Analysis of delay in treatment initiation measured as time between drug approval and first day of treatment revealed a mean duration of 16 months, although treatment initiation could be offered to our patients within 2 months following their first consultation. One reason for this delay is the necessity to identify a center with experienced neuroradiologists that allows intrathecal treatment in patients with difficult spinal anatomy. These centers might be located long distances from patients’ home towns or have limited capacities. However, early treatment should be considered. Although natural history studies highlight that progression in SMA type 2 and 3 might be indolent, motor functions decline over time, particularly beyond 1 year of follow-up.[19-21] Therapeutic response might be limited when motoric functions are lost and even contractures or skeletal deformities can occur.[22] In order to realize early treatment initiation in patients with challenging access, we emphasize the need to evaluate the different options for intrathecal drug delivery shown in this and other studies and refer patients quickly to specialized centers.

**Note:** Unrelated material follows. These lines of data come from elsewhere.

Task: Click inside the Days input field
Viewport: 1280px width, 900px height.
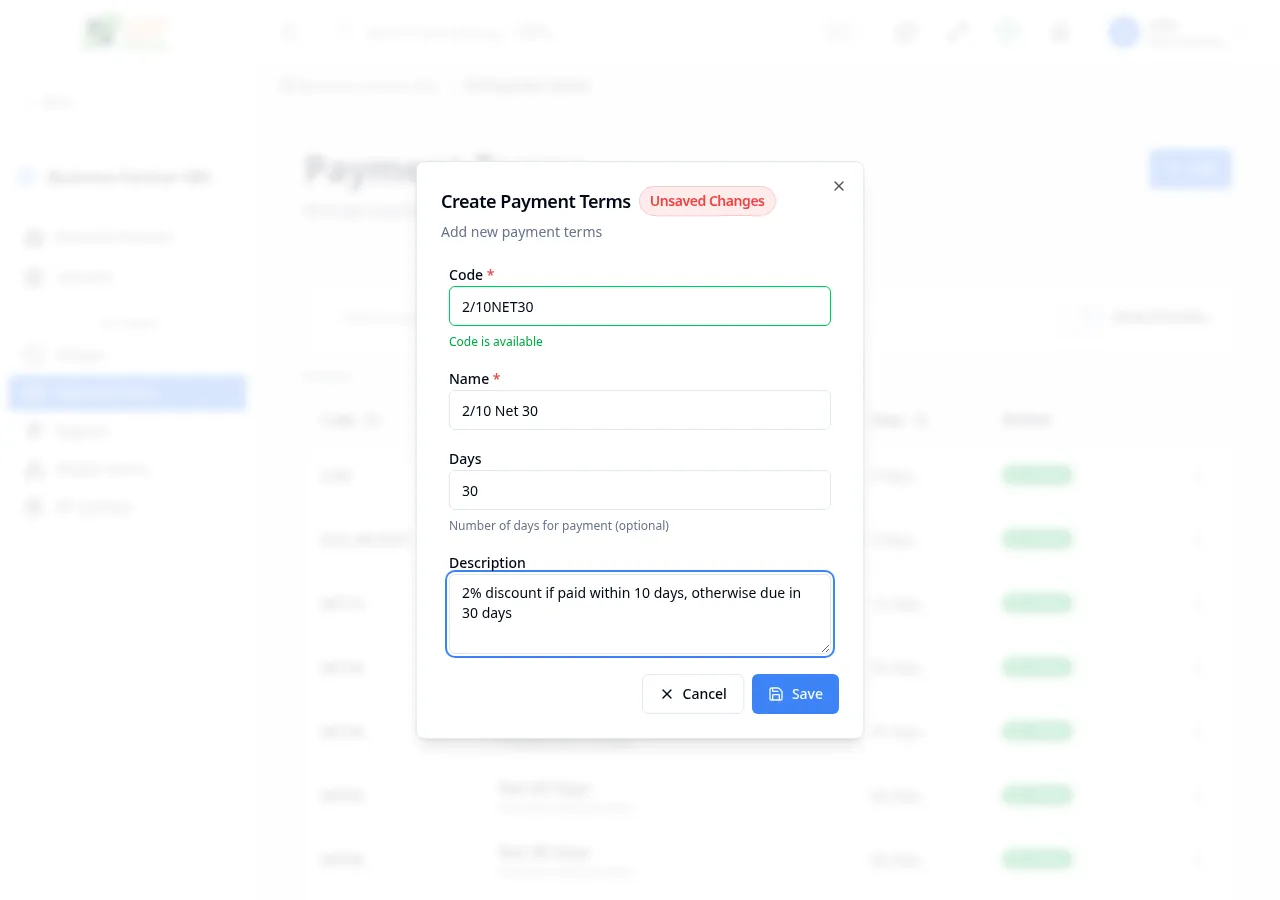Action: pos(640,490)
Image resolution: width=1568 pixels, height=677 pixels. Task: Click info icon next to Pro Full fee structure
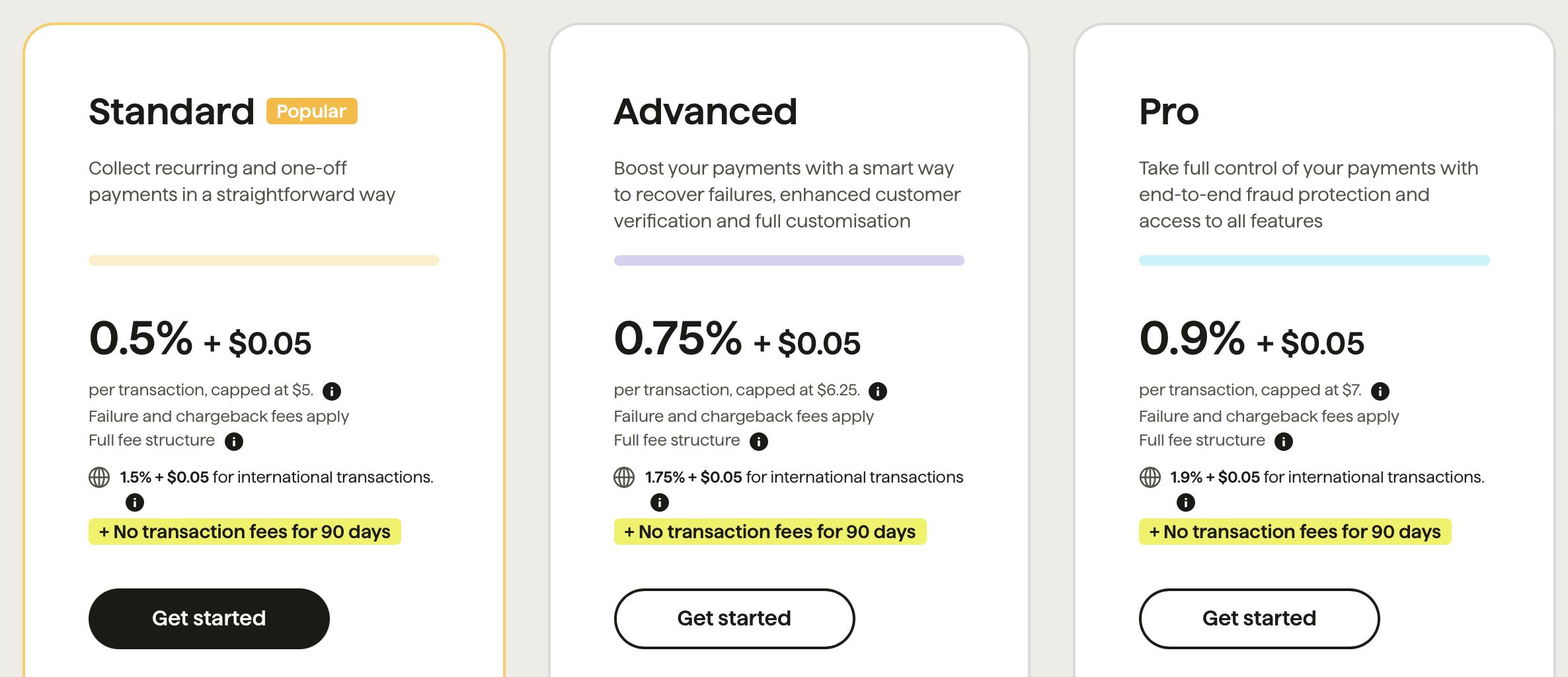(x=1283, y=442)
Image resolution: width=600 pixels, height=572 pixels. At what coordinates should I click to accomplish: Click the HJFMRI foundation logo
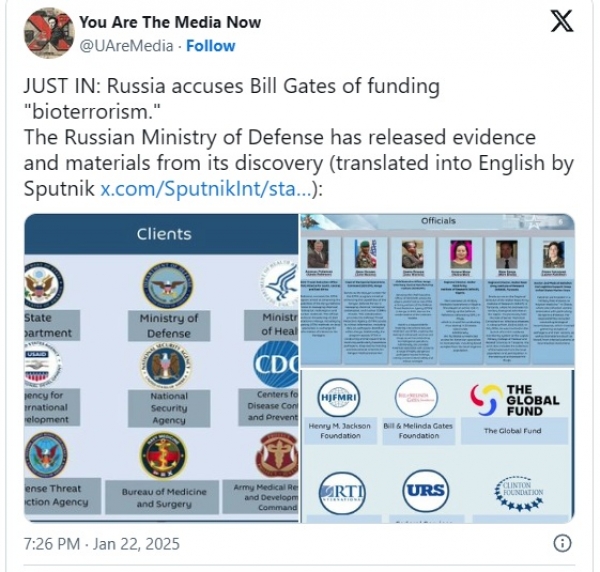pyautogui.click(x=339, y=398)
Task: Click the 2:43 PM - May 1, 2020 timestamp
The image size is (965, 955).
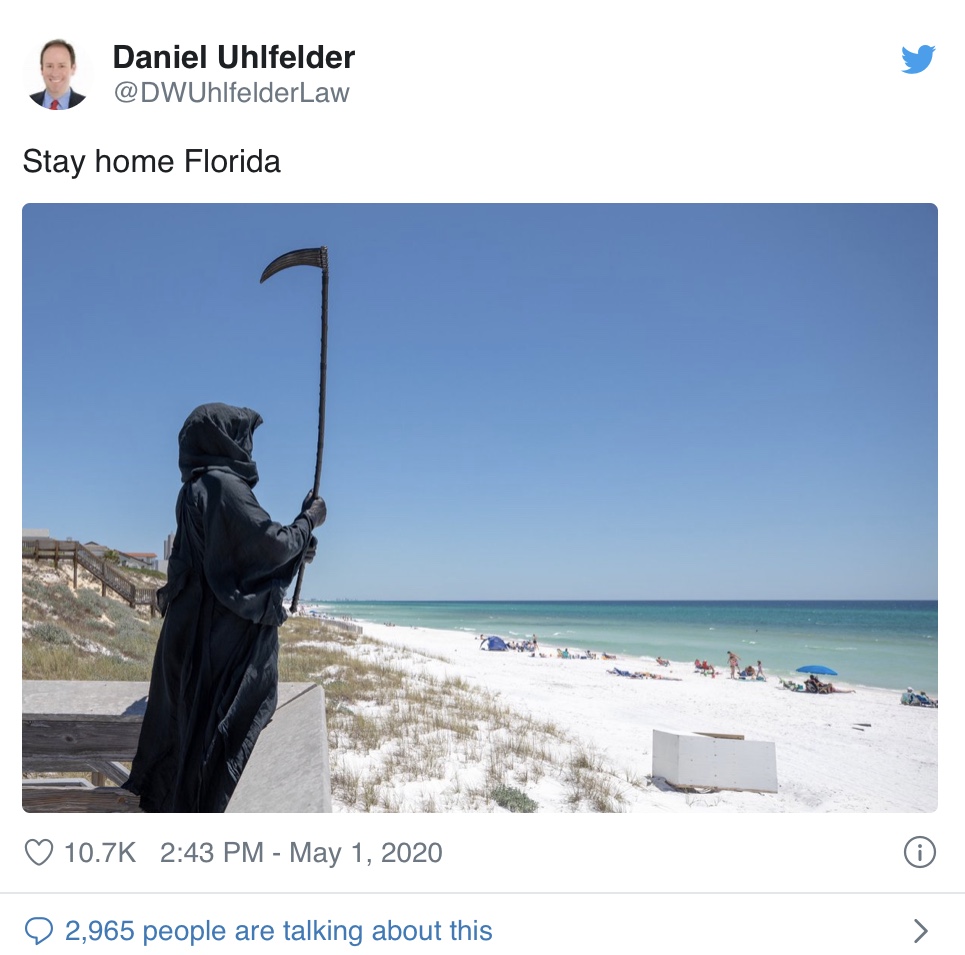Action: point(301,853)
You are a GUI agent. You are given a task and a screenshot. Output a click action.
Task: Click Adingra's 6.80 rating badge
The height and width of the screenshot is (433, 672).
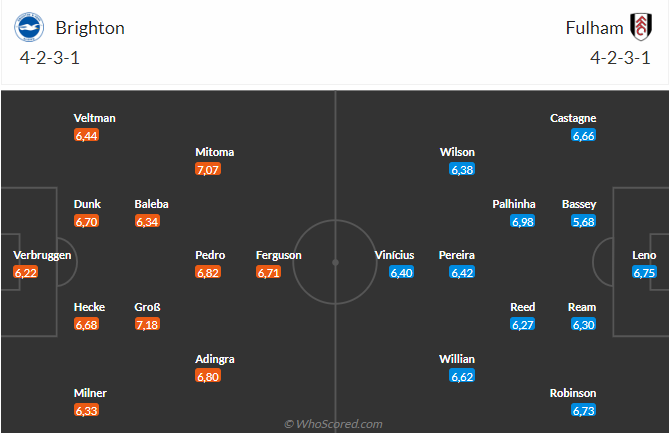208,377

One limitation of this study is the low number of patients, in particular, regarding transforaminal or translaminar approaches. In addition, the observation time of treatment was short with only nine patients having completed the induction phase of four doses of nusinersen. Therefore, further experience, in particular with alternative access routes for intrathecal drug administration should be gained in larger cohorts of patients with a special focus on chronic administrations.

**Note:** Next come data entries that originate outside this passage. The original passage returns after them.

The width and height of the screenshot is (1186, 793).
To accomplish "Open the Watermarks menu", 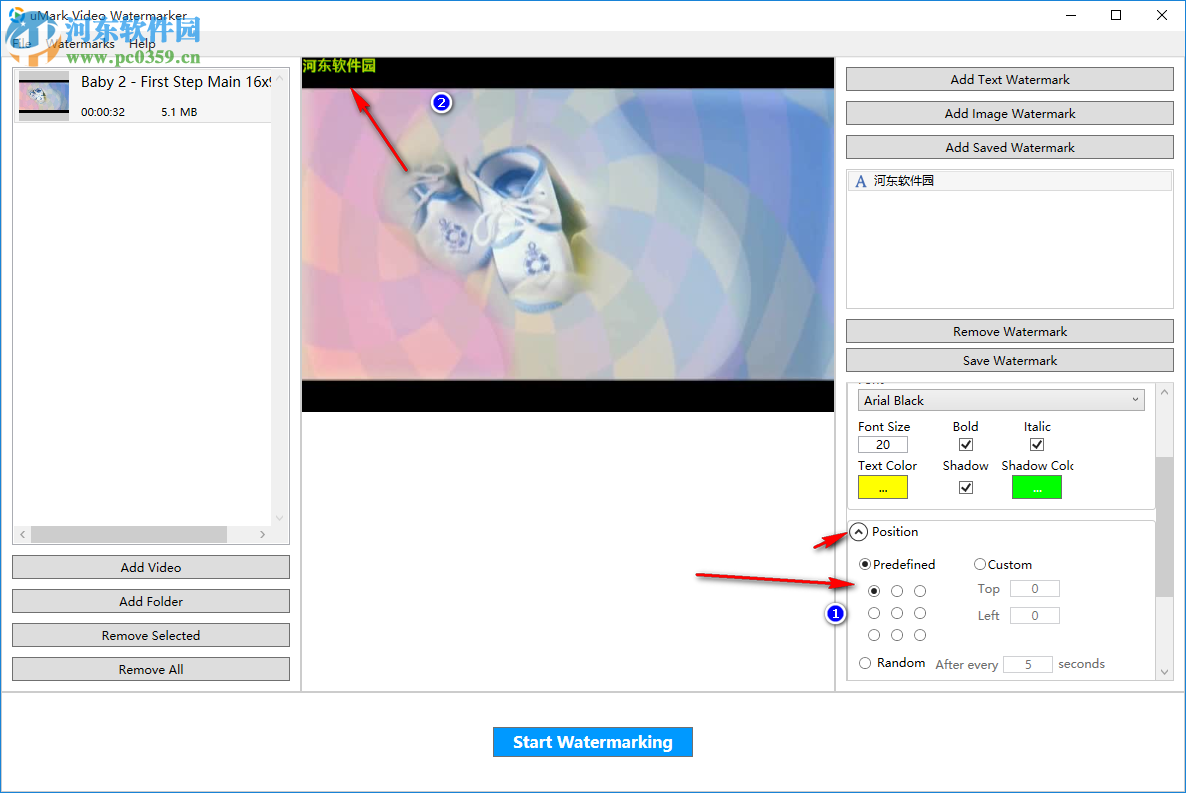I will pyautogui.click(x=80, y=44).
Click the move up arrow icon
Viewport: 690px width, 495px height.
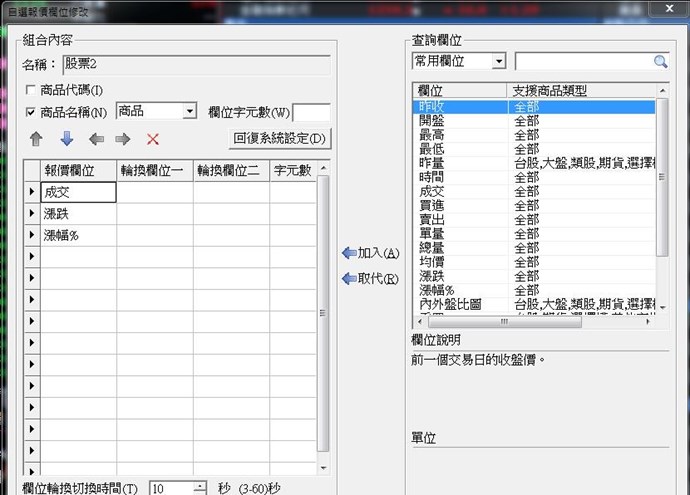(37, 139)
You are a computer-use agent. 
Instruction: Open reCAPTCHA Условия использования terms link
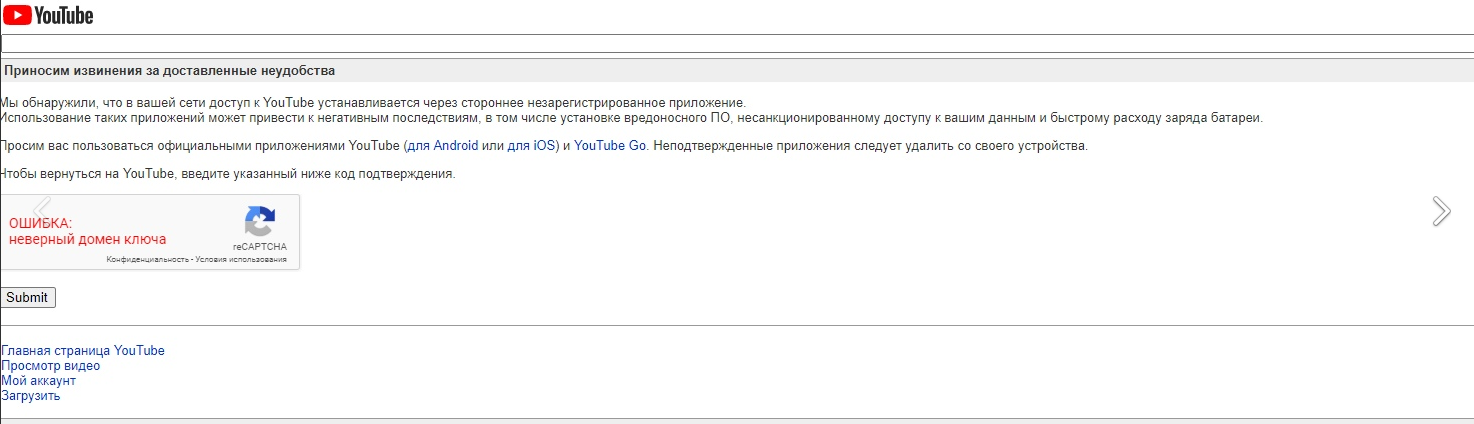pyautogui.click(x=241, y=259)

Our study was not powered to assess drug efficacy in adult SMA patients. In particular, in the groups at 10 and 14 months after treatment patient numbers were too low to draw conclusions about a change in functional outcome scores. The patients in our study were severely affected, most patients had only minimal remaining movement of their fingers, resulting in a score of 0 points on the HFMSE in many patients (mean score 0.2 points for SMA type 2) and low scores on the RULM at baseline performance (Table 1). This baseline effect is a well-known shortcoming for the widely used HFMSE, hindering the evaluation of drug efficacy in this subgroup of patients.[23] In particular, with regard to the potential risks encountered with recurrent lumbar punctures and the high costs of nusinersen, we emphasize the need for further studies with larger patient populations to investigate how this treatment might benefit adult SMA patients. However, it should be considered that a lack of disease progression or small improvements in, for example, finger movements should be considered as a response to treatment and might have a huge effect on the daily life of these patients.

Conclusion

We have demonstrated that nusinersen can successfully and quickly be administered by an experienced neuroradiologist in SMA patients with complex spinal conditions. The only approved treatment for adult SMA should, therefore, not be withheld from patients because of a challenging access route. We introduced the translaminar drill as a feasible alternative technique to classic and transforaminal approaches in patients with complex anatomies.